If you or your spouse (or both) have children born outside of your marriage, the absence of an estate plan can have a significant effect on the distribution of your assets and the harmony of your family. Not having an estate plan can have the effect of depriving your spouse of part of your shared assets to use for their care during their lifetime. It could also have the effect of depriving your children of inheriting any part of your estate altogether. Particularly with blended families, there is increased risk of contention that could lead to family infighting or financial damage to one side or another. In this situation it is paramount to have a good estate plan in place to prevent unwanted results as to the distribution of your assets and hard feelings from harming your family relationships.

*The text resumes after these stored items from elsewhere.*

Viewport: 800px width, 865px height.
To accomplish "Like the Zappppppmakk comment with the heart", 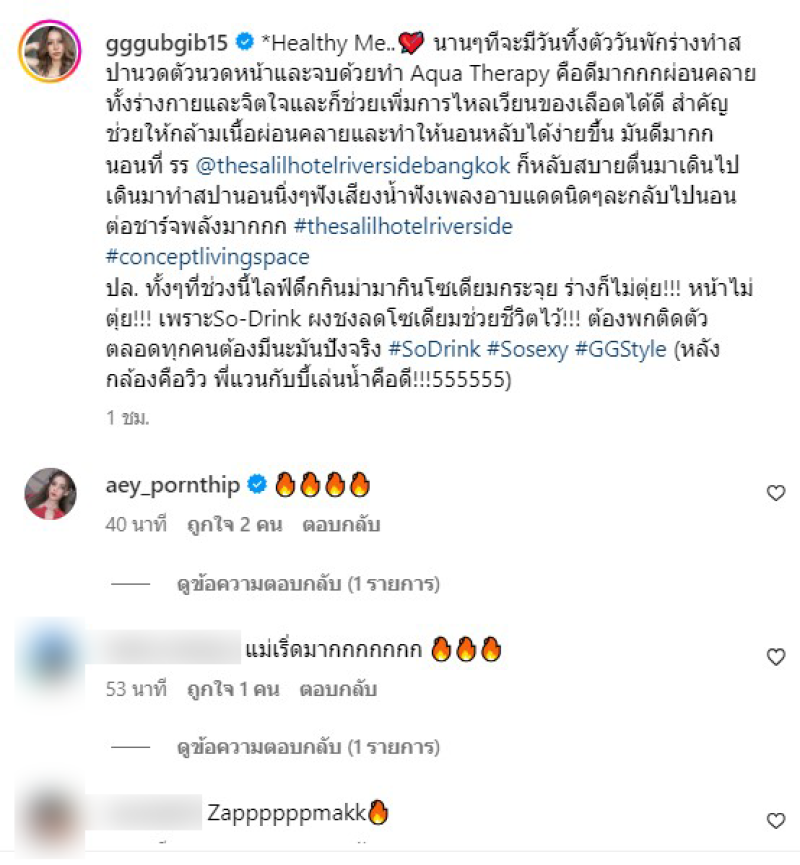I will click(x=776, y=821).
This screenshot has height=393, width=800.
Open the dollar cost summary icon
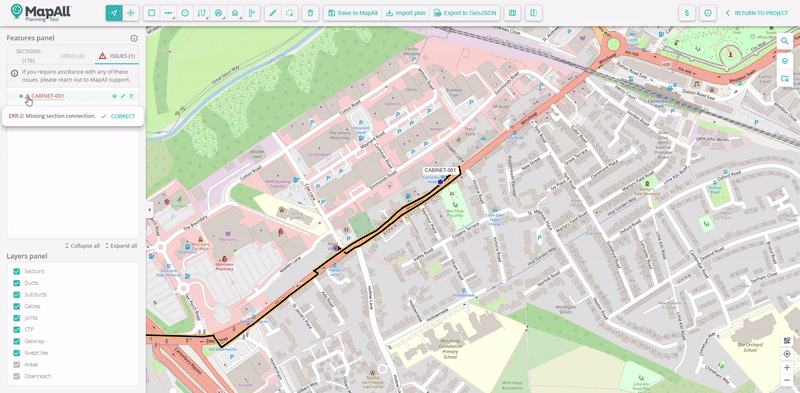(687, 13)
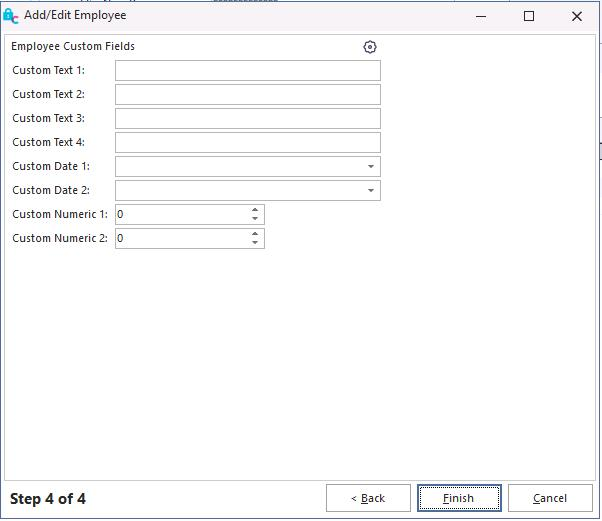Click the app icon in title bar
This screenshot has width=602, height=521.
tap(11, 16)
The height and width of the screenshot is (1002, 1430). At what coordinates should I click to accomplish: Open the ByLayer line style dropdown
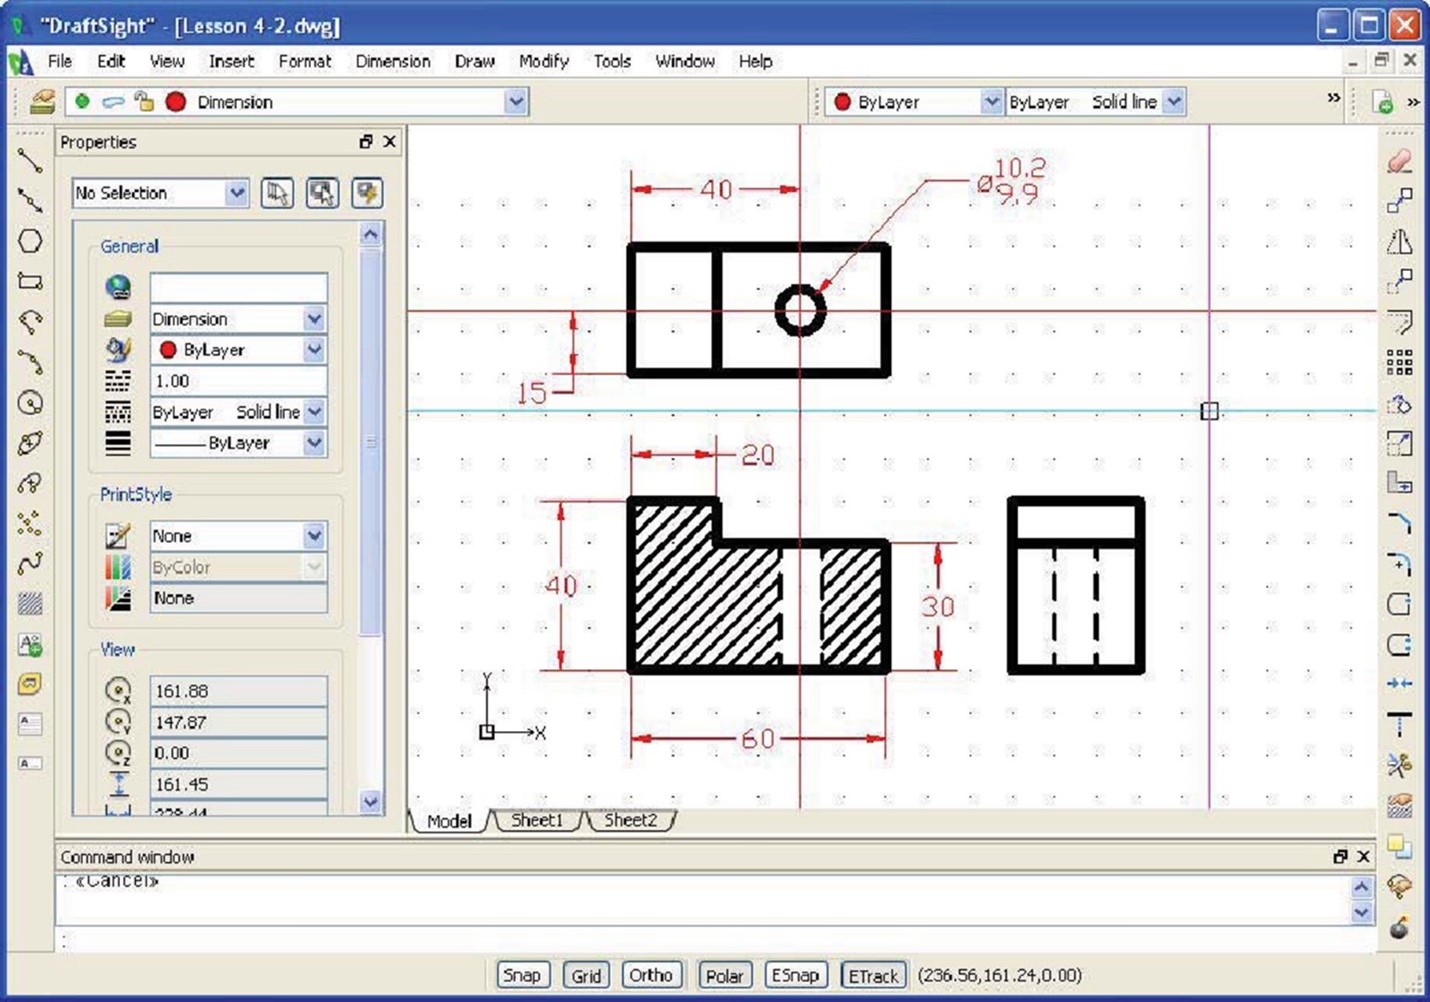coord(1176,101)
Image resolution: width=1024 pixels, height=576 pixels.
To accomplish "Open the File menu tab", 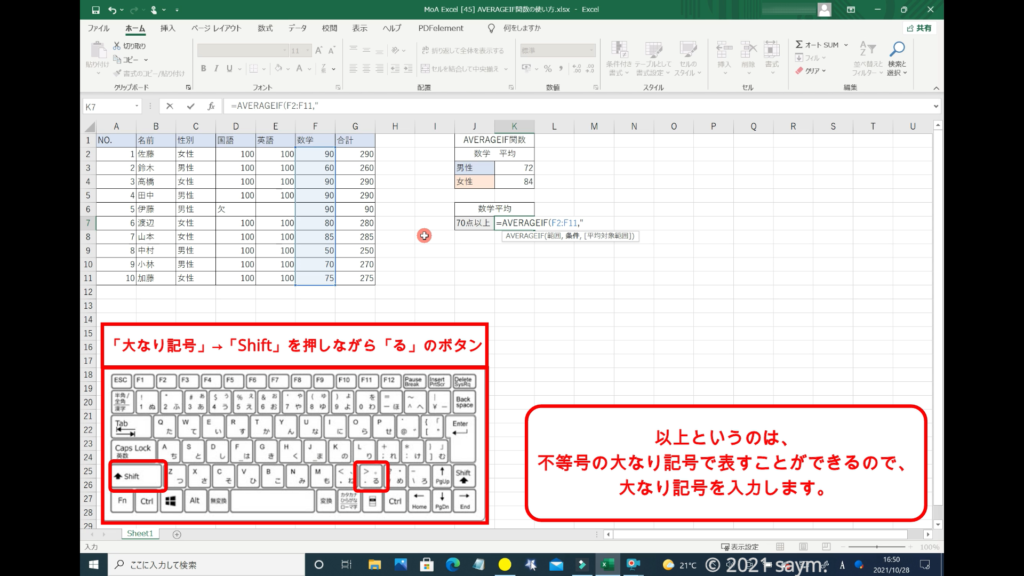I will point(98,28).
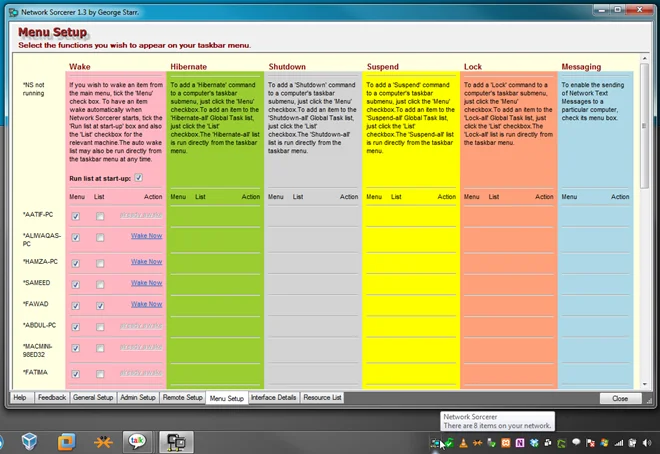This screenshot has height=454, width=660.
Task: Open the Resource List tab
Action: click(x=322, y=398)
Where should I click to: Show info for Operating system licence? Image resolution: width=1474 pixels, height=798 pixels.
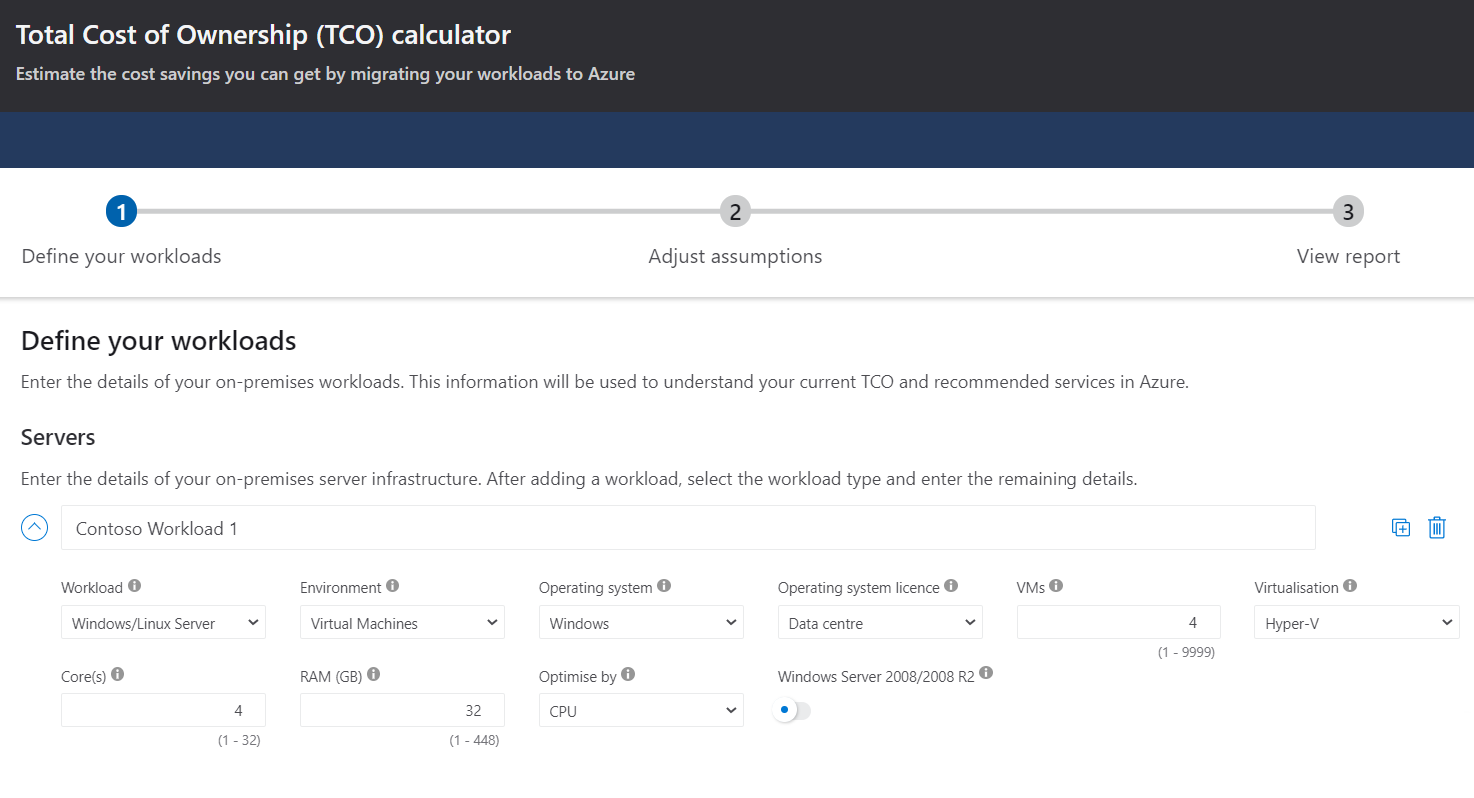pos(951,586)
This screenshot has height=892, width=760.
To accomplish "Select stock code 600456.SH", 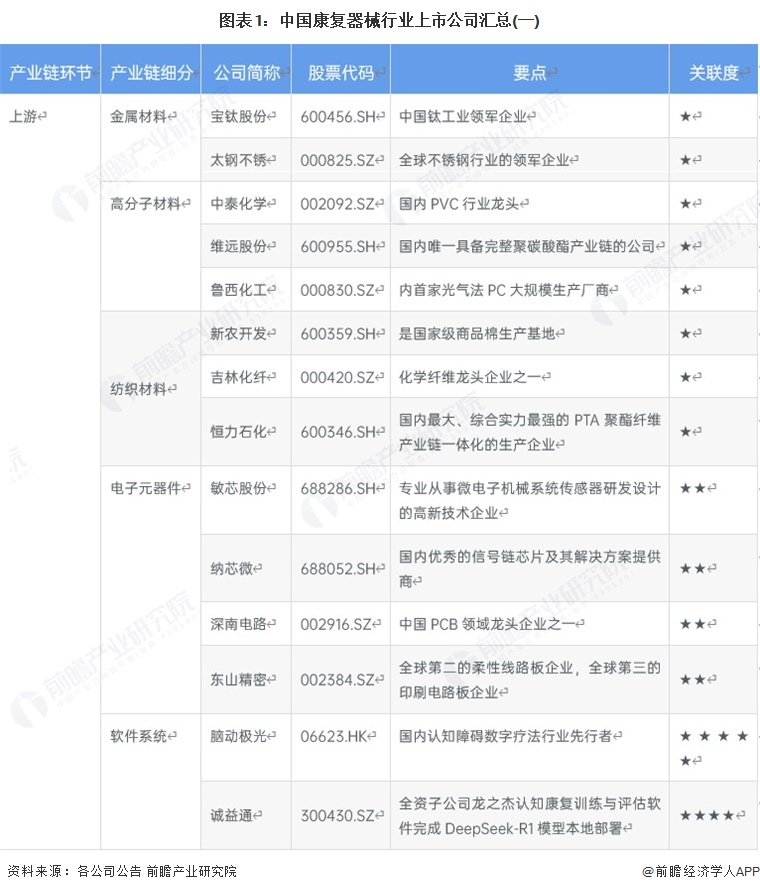I will 341,116.
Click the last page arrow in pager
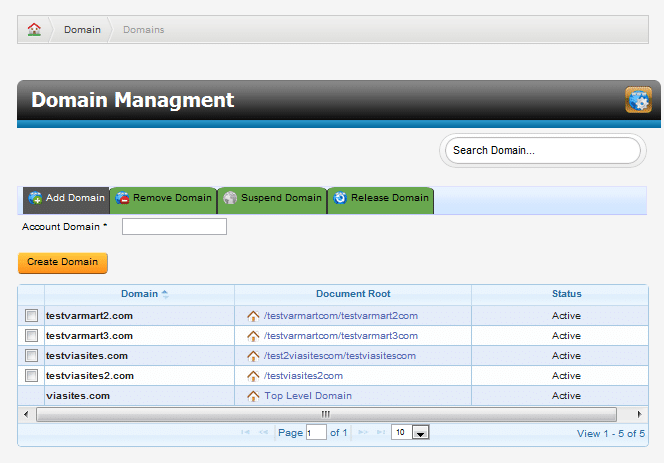Viewport: 664px width, 463px height. [380, 433]
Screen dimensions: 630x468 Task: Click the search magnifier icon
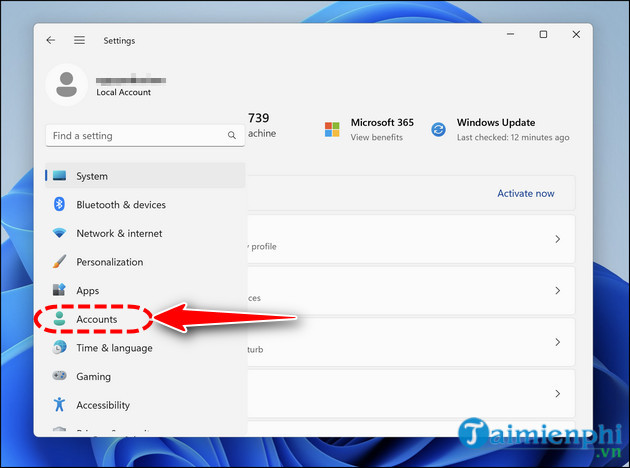[x=230, y=135]
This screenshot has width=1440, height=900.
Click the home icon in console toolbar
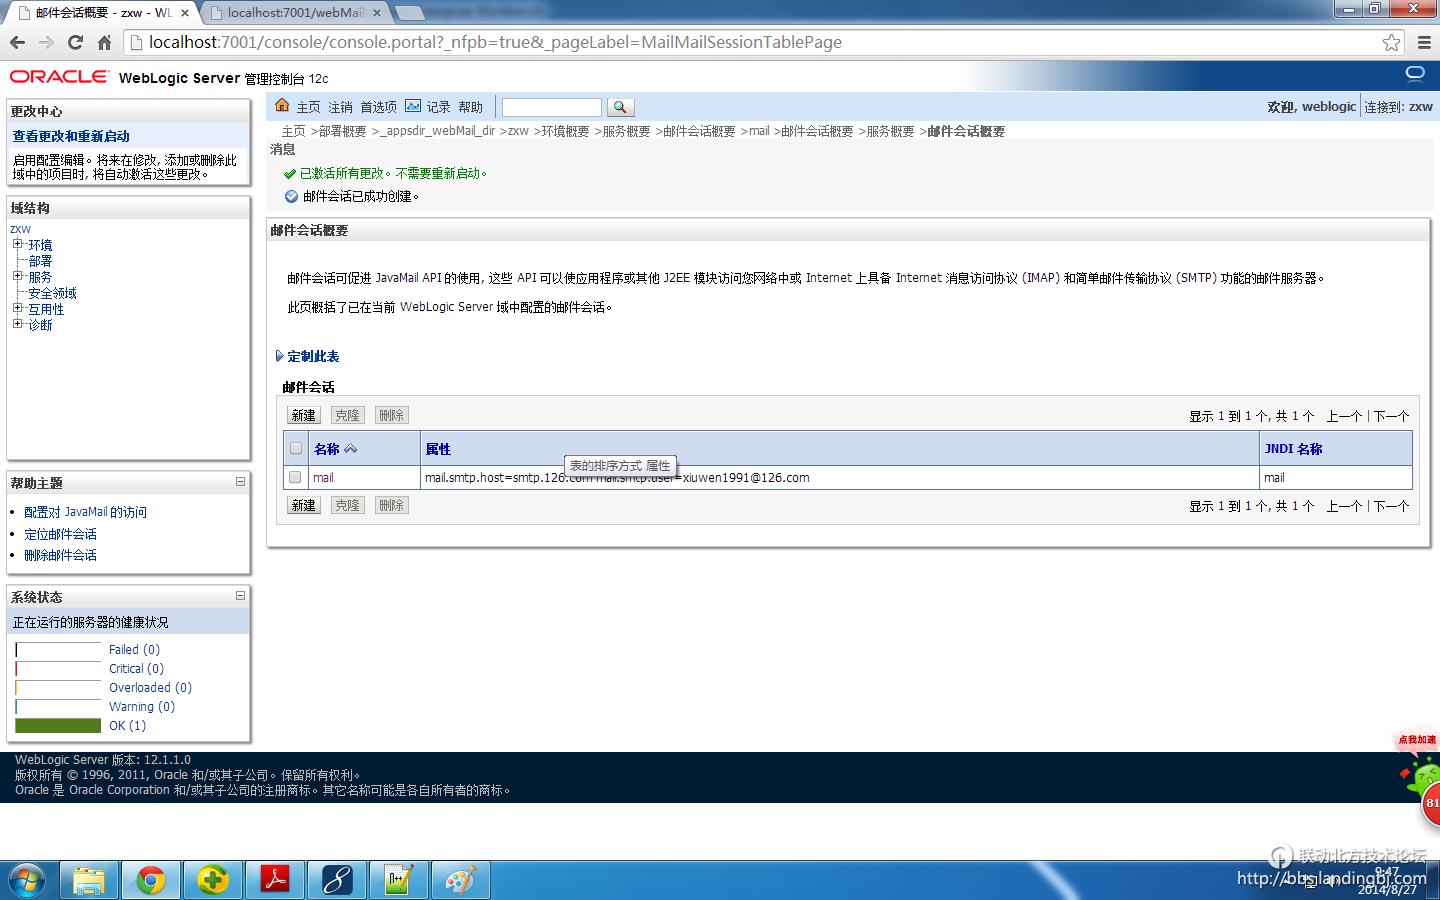[282, 106]
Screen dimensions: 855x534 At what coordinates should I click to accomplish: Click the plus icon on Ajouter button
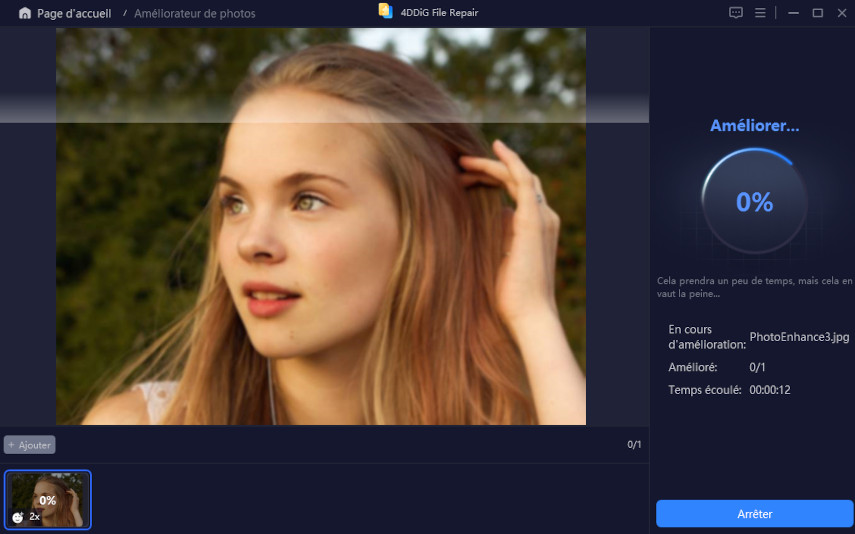[x=11, y=444]
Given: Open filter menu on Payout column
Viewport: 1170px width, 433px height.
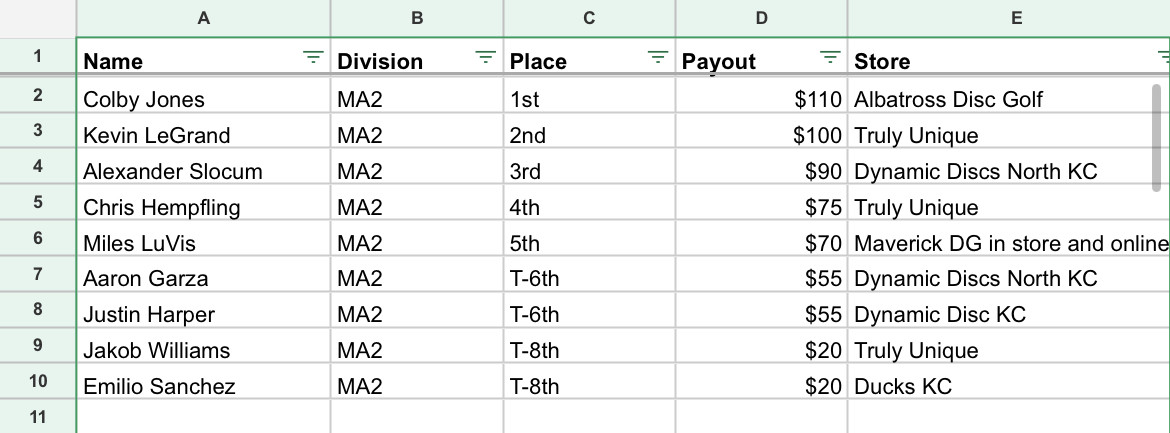Looking at the screenshot, I should 830,59.
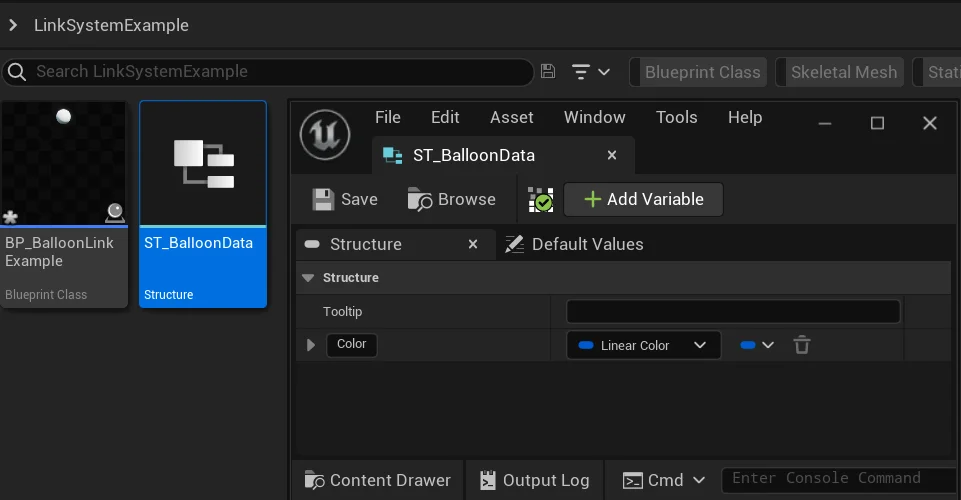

There are very few things people fight over more than money, and this can be especially true for families. A common theme is children fighting with each other about who is entitled to what from your estate. Sometimes one child feels that they are entitled to more than others, that they were the “favorite son” or did more for their parent during the final days. Preparing an estate plan allows you to state in your own words that you would like your assets distributed equally – or perhaps not and that you would in fact like for your “favorite son” to take more. Regardless of what your plan is, having it stated clearly can help to reduce infighting and undesired results. While not everyone is likely to be happy, at least they won’t be fighting amongst themselves and damaging family relationships.
If you have a larger estate, your assets may be subject to estate tax after your death. While the federal estate tax threshold is high enough that it avoids most people, the state of Oregon has the lowest threshold in the nation at one million dollars. Any dollar amount over that that value of your estate assets is taxed in Oregon after your death. This may sound like a large amount, but it is surprising easy to reach as it applies to all of your assets whether they are in the form of real property, personal property, cash, retirement and investment accounts, and anything else you own. If your estate might exceed this this threshold, you may be able to use a trust and/or a plan for charitable gifting to shelter your assets from taxation.
The saying goes that “blood is thicker than water”. The reality, though, is that sometimes we don’t always get along with our family or we have reasons for not wanting to leave money (i.e., gambling or drug problems). If you have no estate plan, your assets will be disbursed to those deemed by the state to have the closest blood relationship to you. Further, it will not allow you to protect your assets from being spent on “bad habits.” Having an estate plan in place can help to keep your assets from falling into the hands of family members to whom you would assume not enrich or would want to put some conditions on the disbursement of funds. It’s your money, leave it to those you want in a way that helps them the most.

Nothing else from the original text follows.